说完,他转身离开,再无同宋芙说话的意思。
宋芙捧着送不出去的荷包,实在纳闷。
爹爹说过,这人哪,没法同金银那样,能让每个人都喜欢。
她低头看了看手中的荷包,又抬头望了望少年的背影,百思不得其解。
真会有人不喜钱财?
宋芙还是头一回碰见。
她追了上去,询问:“为什么不要啊?”
就算是她的侍女,除了美食外也最喜金银了,天天都跟她一道出主意想着,下回能把金子银子融成什么逗趣的模样儿赏玩呢。

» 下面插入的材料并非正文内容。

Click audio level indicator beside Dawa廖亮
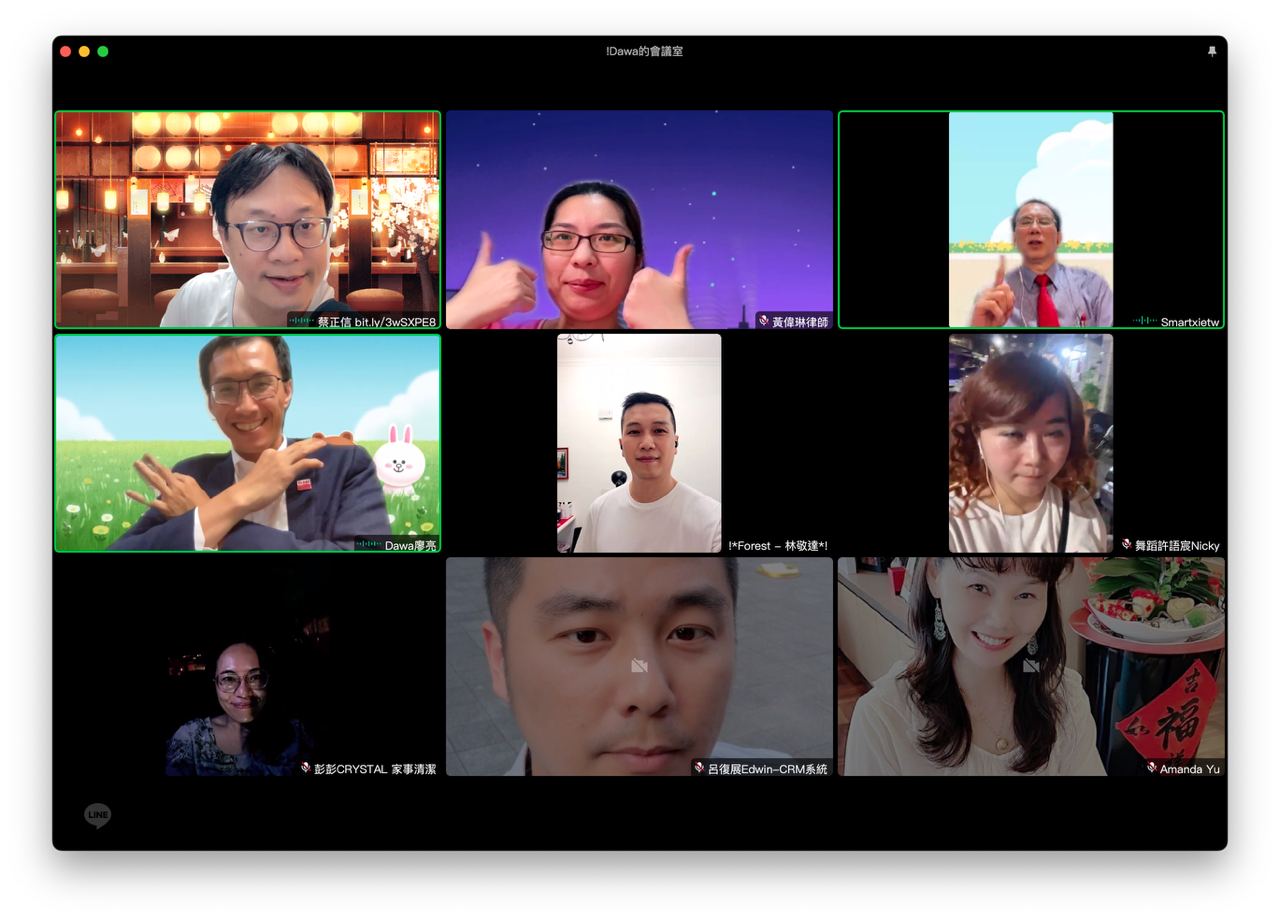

宋芙等不到回答,几个粗鲁的声音却由远至近传来:“找到了,那要饭的在那儿!”
她面色一变。
又是那群混混!
再度被追赶,本就累极的宋芙气喘吁吁,胸口又疼又紧,每呼吸一次都是折磨。
她跟在少年后头东弯西拐,每回觉得他跑得那样快,自己肯定追不上时,转过下个巷口,仍会看见他的背影。
一路跑得辛苦也就罢了,更令宋芙难以接受的是,四处到处都飘着一股不好闻的气味,加上她又喘得厉害,那些气息自口鼻灌入,实在令她浑身不适。
再过一个转角,宋芙见少年不再急奔,而是撩开倚在墙边的破烂木板,眼神扫向她:“进去。”
那木板约有半个成人高,也不知放了多久,沾了潮气,角落还长着青苔。
这附近杂物堆积,几个木桶四散,铁圈锈蚀,木片断裂,均残破得无法使用。
没人收拾,他们蹲下躲藏却是正好。
终于不用再跑,宋芙很是欢喜,捂着尚剧烈起伏的心口走去,却总感觉恶心的气味变得越发浓重。
错觉吗?
她皱皱鼻子,很快,宋芙就明白了为什么。
一列蚂蚁自墙根源源不绝前进,聚在木板后方,围绕在已腐烂的动物尸体旁。
宋芙僵住脚步,想转开目光时已是太迟。
灰扑扑的身子与细长的尾巴,瞧着像是耗子。
黑蝇与蚂蚁围在它身周,光听见“嗡嗡”翅膀拍动的声响,鼠尸的惨烈模样便浮现在脑中。
宋芙手掩口鼻,面露惊恐,含泪猛摇头:“可、可以换个地方吗?”
她头皮发麻,那景象太过恐怖,以至于宋芙说话声音还有几分抖。
少年瞥了她一眼,没多说什么,却绕到木板后头自个儿蹲下:“那你自己找吧。”
宋芙瞪圆了眼,有几分懵。
她没料到他躲了不说,更没出言哄自己的打算。
往常遇到这种时候,娘亲与大嫂总会温声宽慰她,爹爹与大哥则会赶紧让人清理,不让吓坏她的东西继续留着,连二哥休旬假回来,得知她受了惊吓,也会到她院里同她笑闹,逗她开心。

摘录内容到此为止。